Figure 1.

mGFP Δ3678 for neutralization assay. (A) Diagram of the construction of mGFP Δ3678. The wild-type and mutated TRSs are colored green and red, respectively. mNG, mNeonGreen; mGFP, sequence-optimized green fluorescence protein. (B) Plaque morphologies on VeroE6-TMPRSS2 cells. Numeric values indicate viral titers of P1 stock. (C) Representative negative-stained electron microscopy micrographs of mGFP Δ3678. Scale bar, 200 nanometers; arrows, virions. (D) Gel analysis.
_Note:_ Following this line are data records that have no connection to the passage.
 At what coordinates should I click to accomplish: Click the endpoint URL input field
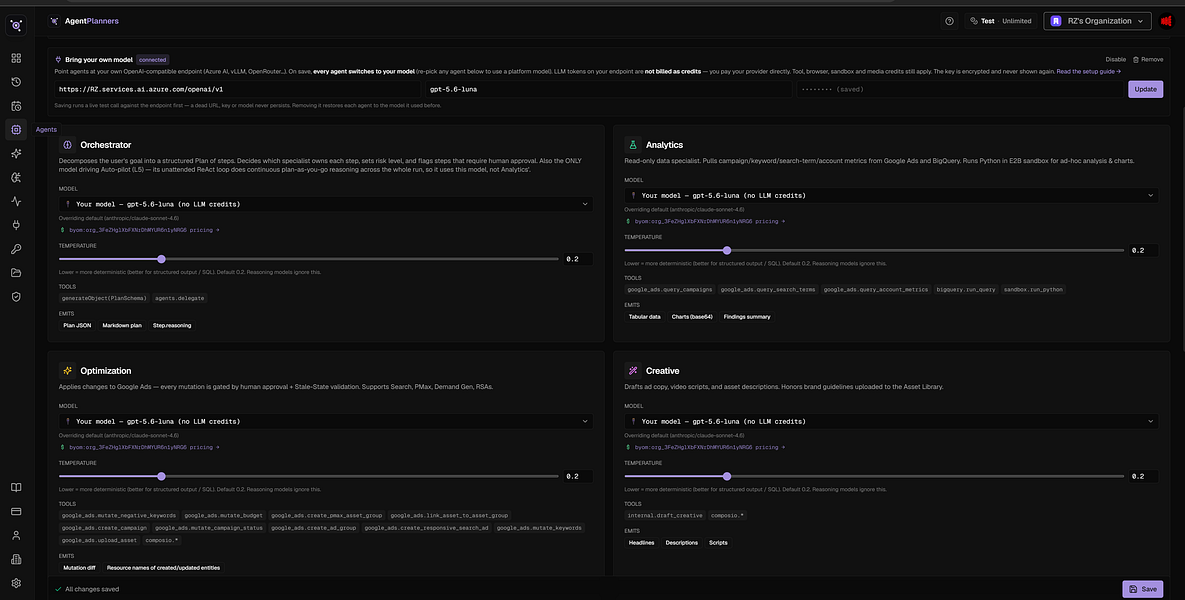point(238,89)
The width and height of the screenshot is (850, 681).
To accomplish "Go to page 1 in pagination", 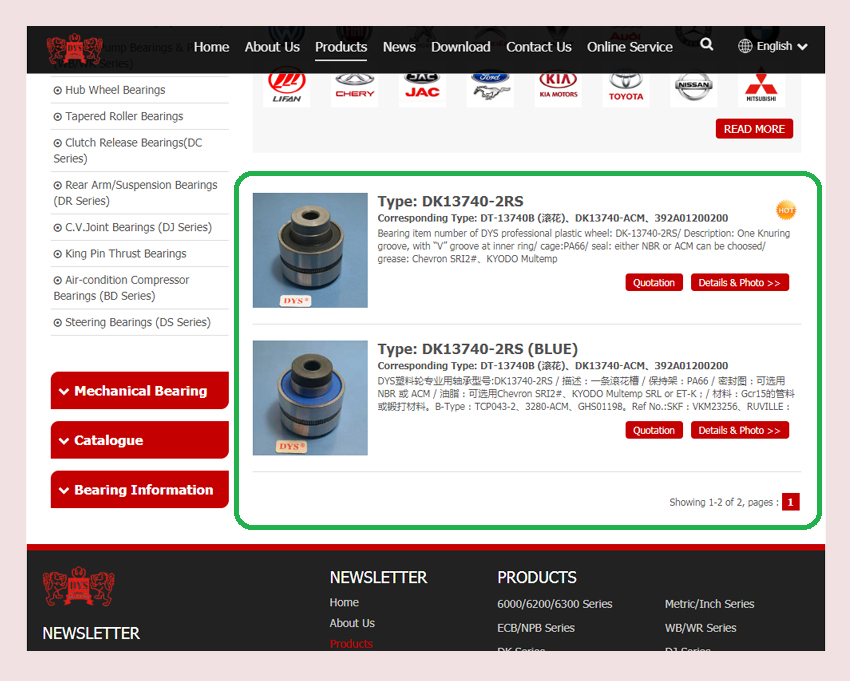I will point(791,502).
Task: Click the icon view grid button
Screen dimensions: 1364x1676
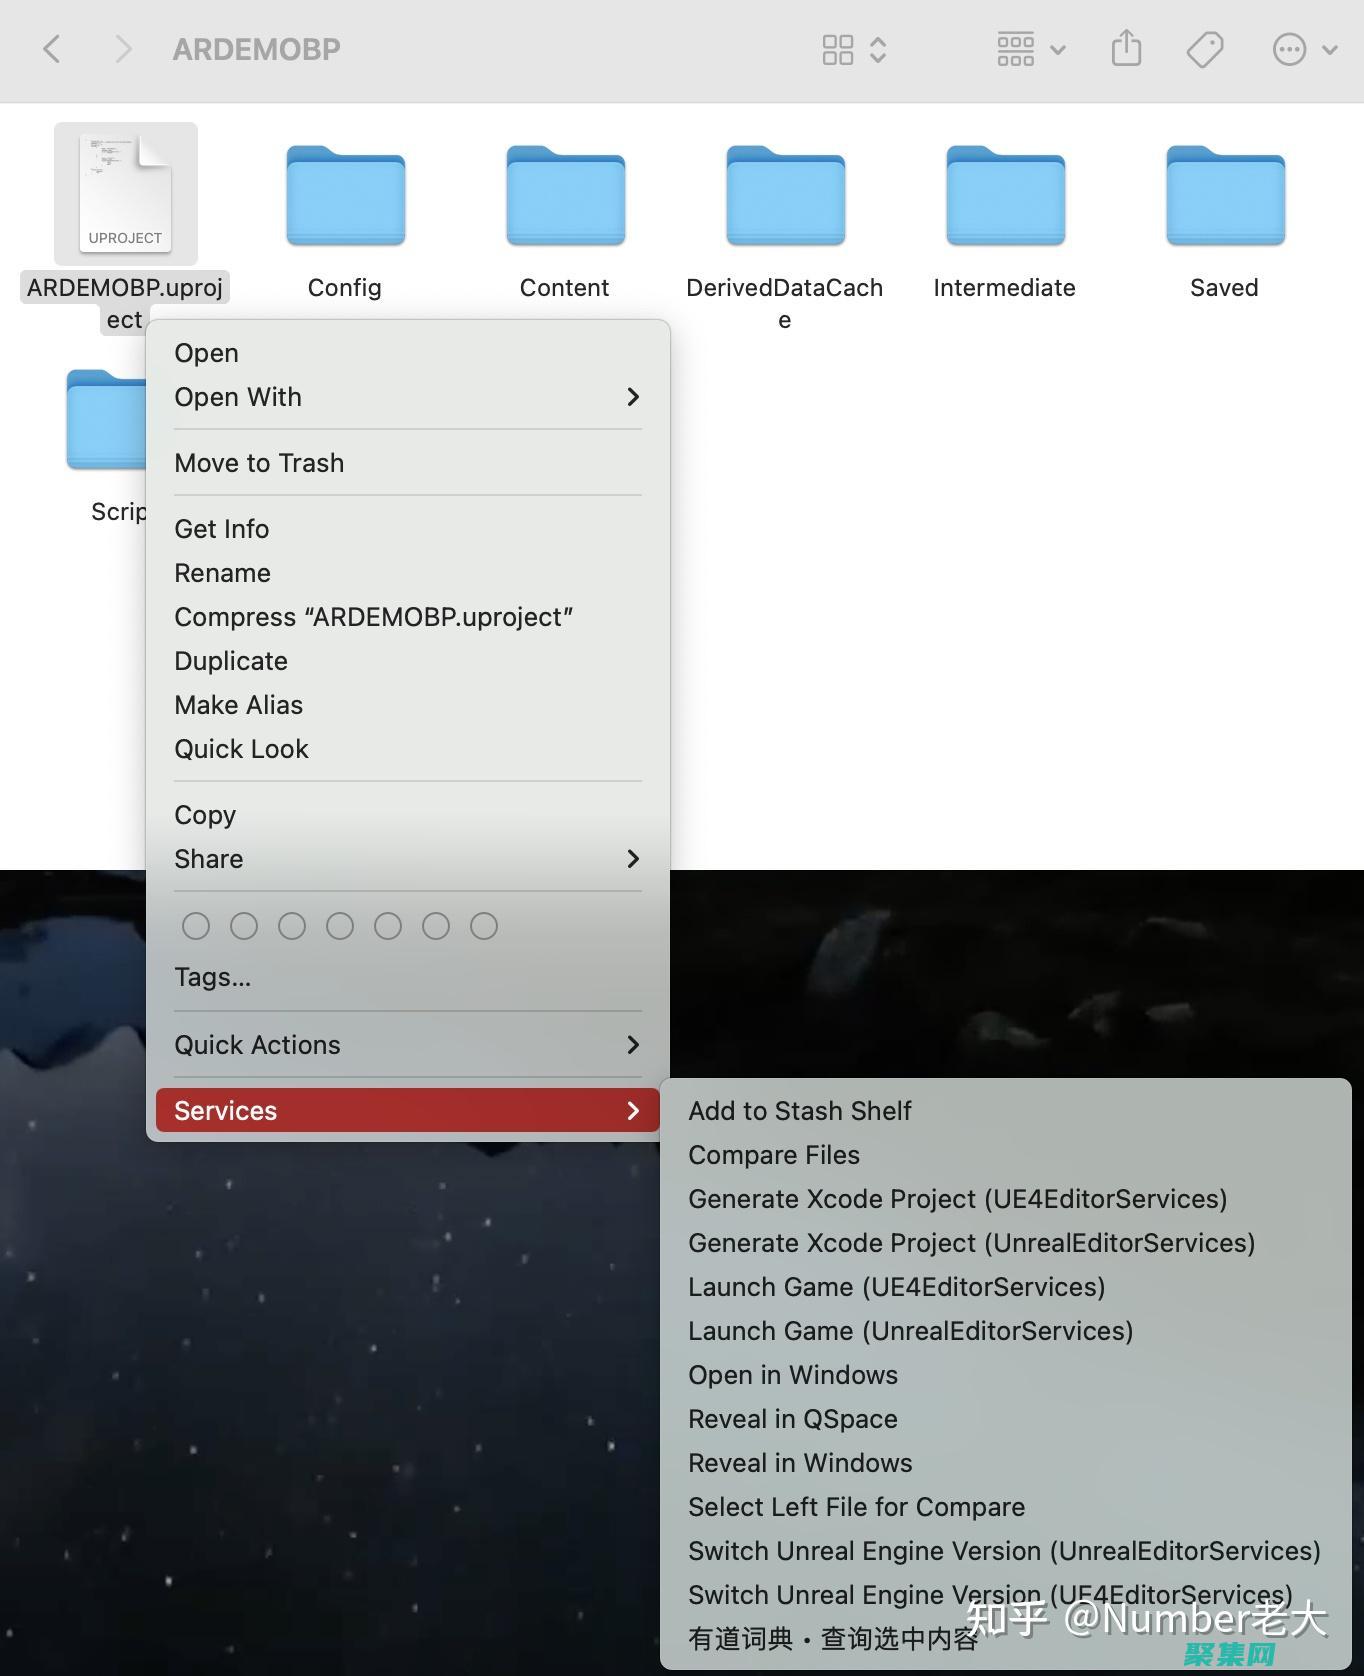Action: click(838, 49)
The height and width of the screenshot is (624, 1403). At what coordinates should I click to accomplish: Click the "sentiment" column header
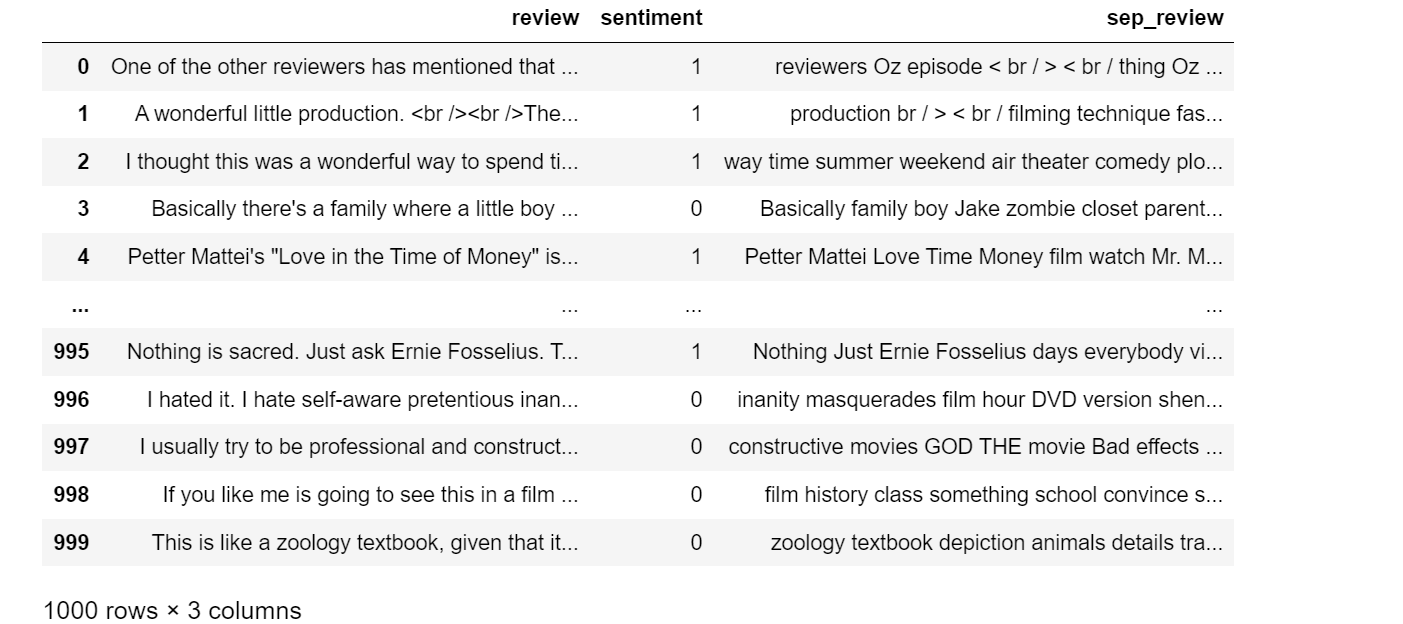[x=651, y=18]
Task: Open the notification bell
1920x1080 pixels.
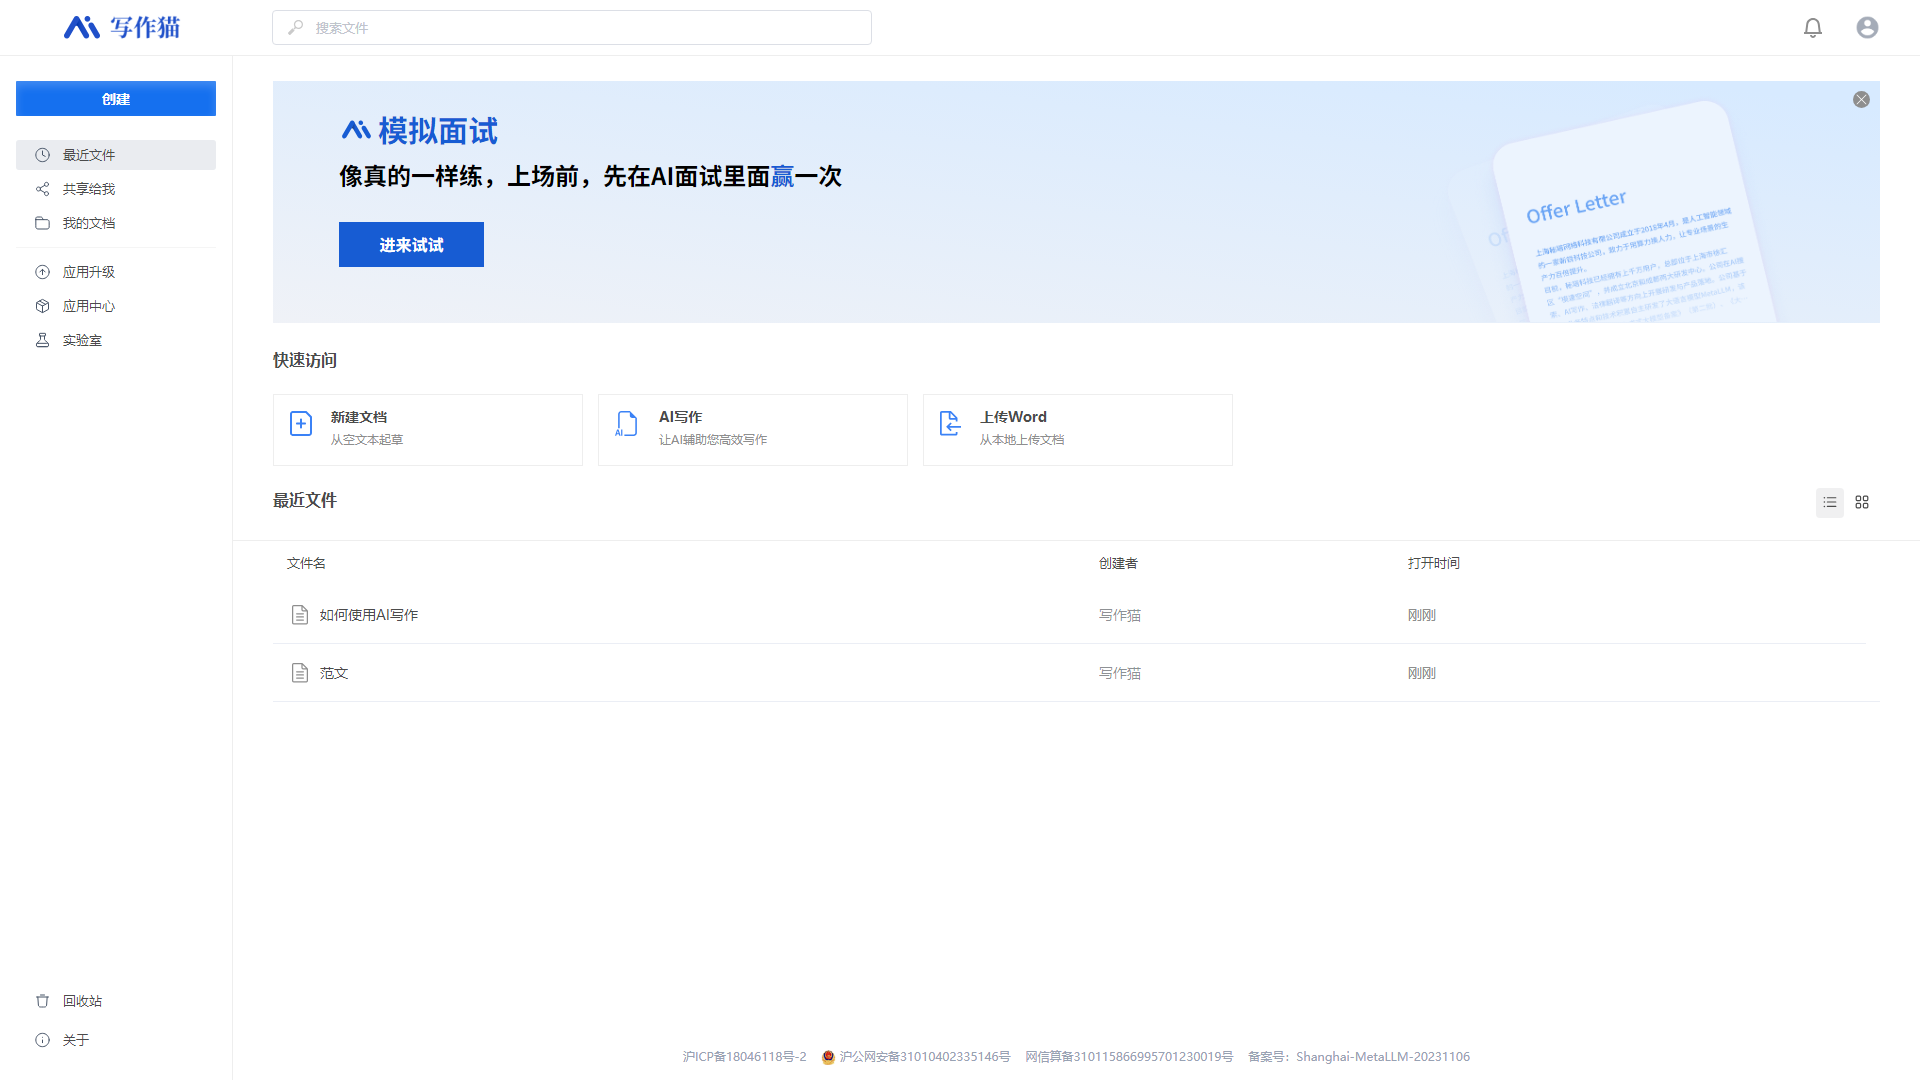Action: [1813, 27]
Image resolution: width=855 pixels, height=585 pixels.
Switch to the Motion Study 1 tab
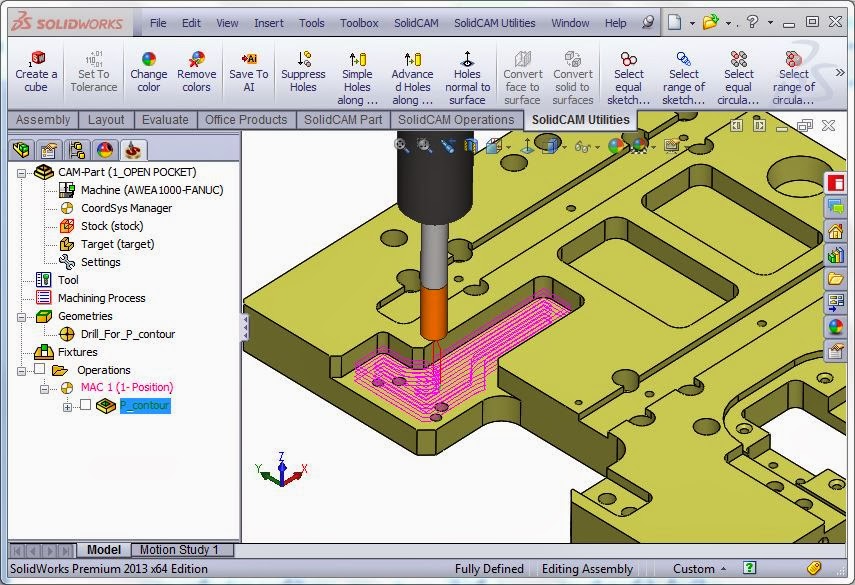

A replicon between F_primer and R_primer was amplified with RT-PCR from the P1-P7 passaged mGFP Δ3678 and analyzed on a 0.6% native agarose gel. DNA ladders are indicated. The arrow indicates the fragment containing the mGFP sequence. (E) Fluorescent focus on VeroE6 cells after 20 h of infection with mGFP Δ3678 or mNG Δ3678. (F) Correlation of mGFP Δ3678 FFRNT with PRNT. PRNT₅₀ was obtained with plaque assay using strain USA-WA1/2020 at BSL-3. The coefficient and p-value (two-tailed) calculated from a linear regression model are shown. (G) Ratios of mGFP Δ3678 FFRNT₅₀ to PRNT₅₀. The geometric mean is shown. The error bar indicates the 95% confidence interval of the geometric mean. The FFRNTs using mGFP Δ3678 and mNG Δ3678 [16] were performed in parallel by using the same set of serum samples.